# We got caught in the storm on the way back in!!!



## jmartintcb (Nov 22, 2007)

Today started out great. We let the rain pass this morning and decided that we would take our children out to catcha few fish. The rest of the day, my wife and I watched the storms come over pensacola, it was incredibly beautiful and hot 8 miles off shore. All of the sudden I felt a cold burst of wind....I saw the dark, western clouds and told my wife to secure everything while I pulled the anchor, I decided to head due north for the beach, as we got closer the wind started howling and the clouds became ominous. The rain began and the wind picked up more and more and more. I sent my wife and children into the cuddy, the wind was blowing sohard that the hatch blew open, my son finally secured the hatch and then all hell broke loose. I have absolutely never been that scared in my life. 6ft seas were breaking over the boat, I was trying to keep the bow of the boat into the waves, but the rain and wind were so bad that I could not see anything, I remember looking at the compass to see north, the beach was not in sight, nothing except the most absolute furious rain, wind andseas I have ever been in. I tried using my radio to all the coast gaurd to let them know my last known position, so if we went down, they woud at least no where to look...I know this sounds dramatic, but I am telling you there are not enough words to describe it what we went through. I never got a response from the coast gaurd. I don't know why???:reallycrying Anyway, the storm finally eased and we made it to the site of the beach and followed the beach back to the pass. Everyone is safe and ready to go back; however, my wife says she will not go out fishing unless we get a new radio and an "epirb" (sp?) On a positive note, I now get weather radar and a new radio...Since this is the offshore report: we caught 4 snapper and 1 trigger, and one hell of a ride:letsdrink:letsdrink:letsdrink:letsdrink:letsdrink:letsdrink. I also want to tell my 8 year old daughter and 11 year old son how fantastically proud I am of the way they conducted themselves in such a bad situation, and to my wife, I have never heard you talk like that to me LOL. I can laugh now, it wasn't funny then!


----------



## wld1985 (Oct 2, 2007)

ahaha... all in all it sounds like a good trip but a scary time...


----------



## redfishin'JR (Jun 18, 2008)

Glad ya'll made it back safe and sound!


----------



## tidefanjam (Oct 2, 2007)

glad you made it in,when that cold wind hits you out there you know its comin...


----------



## ditchdoctor81 (Oct 3, 2007)

Glad you and your family made it in safe. Things could have really went different.


----------



## Deeplines (Sep 28, 2007)

Been there done that. 

Glad you made it back. \

I spent 17 of the 20 years of my navy life on a shipsand let me tell you.........
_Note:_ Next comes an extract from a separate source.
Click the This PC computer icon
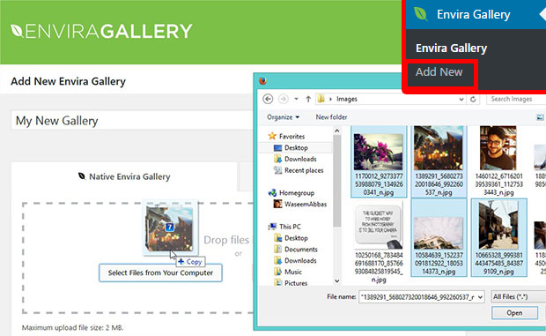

The me tell you, the most scared I have ever been was on the GOM in my boat. Don't even want to think about it. 

The 45' seas going around the cape in a 600'ship was not SHIT compared to the 6' seas on my 25' boat. :angel


----------



## Linda (Oct 2, 2007)

Sounds like a scary trip, glad everything turned out ok :angel


----------



## spiderjohn (Feb 3, 2008)

What size boat were you in? Glad it worked out for you. West Marine has the GPS integrated EPIRBs on sale for $899. From my sailing days I always remember that "the boat can take more than the man".


----------



## oldflathead (Oct 3, 2007)

Congrats James,

You did everything correctly and saved your family. I do agree with your wife, you should have an EPIRB and a functional VHR radio. The next time you feel that cold air on the back of your neck while in the Gulf, you will know what's coming. Also, good words for your wife and kids, they did what you told them and did not panic. They will be back for more fishin' fun.
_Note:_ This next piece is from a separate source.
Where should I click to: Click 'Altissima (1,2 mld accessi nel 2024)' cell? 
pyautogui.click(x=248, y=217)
Tom, 60+ years of fishing, boating and sailing


----------



## Gulf Coast Outfitters (Oct 8, 2007)

Yeah, if you feel the cold wind its too late. The cold air is actually outflow from the thunderstorm collapsing, so you are feeling the air from about 30-50 thousand feet up as it is dropping fast. Usually the outflow only lasts for 15-25 minutes and then conditions go back to the way they were before it started. Sometimes you can see the outflow boundry on the radar and you can also see them coming at you a good distance out as well with the old eyeball.


----------



## Pinksnappertrapper (Dec 7, 2007)

James, Time for a BIGGER boat!!!:moon


----------



## wrightackle (Oct 29, 2007)

I know these things come on you fast but did you have the marine weather on before the storm? My radio has a shrill piercing warning when there are Mariner warnings on channel 2. I don't have a cuddy style boat so there is noway to get any kind of protection in something like you experienced. I have often wondered if one of those sea anchors like the big boats use would be of any help in that kind of storm.


----------



## jmartintcb (Nov 22, 2007)

pinksnappercatcher: my wife says a bigger boat is definitely on the horizon for next season, with weather radar!
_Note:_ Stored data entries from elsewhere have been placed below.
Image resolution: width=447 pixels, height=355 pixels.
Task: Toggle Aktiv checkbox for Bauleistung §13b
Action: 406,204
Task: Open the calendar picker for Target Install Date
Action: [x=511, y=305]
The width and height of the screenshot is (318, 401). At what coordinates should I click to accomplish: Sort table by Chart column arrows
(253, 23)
wrighttackle: I do have a weather radio; however, it was so beautiful out there that I did not think about turning it on. I will dang sure have it on next time I go out, Idon't care how pretty it is. I also have a VHF radio, but I could not reach anyone. I thought for about 1/2 second throwing the anchor, but I was afraid we would take on so much water the boat would sink. It wasn't just splashing over us the waves were breaking over my 26 ft boat. 

I am still in amazed how fast it came up! A buddy of mine asked me about looking at my GPS to see where I was...it was so bad, all I was trying to see was which direction to keep the bow of the boat in. Thanks to everyone for there replies and well wishes. What a great forum with fantastic people.


----------



## jmartintcb (Nov 22, 2007)

weatherman: You're correct. The worst part lasted about 35 minutes, but it sure felt like 3 hours. Thanks


----------



## mpmorr (Oct 3, 2007)

Wow, I am just glad you guys made it back safe and sound.:angel


----------



## TUBBLAWNS (Feb 18, 2008)

Oil? check!!!!! Weather radar? check!!!!! VHF working prop.? check!!!!! Clean pair of shorts? Damn!!!!!!!!! Ha!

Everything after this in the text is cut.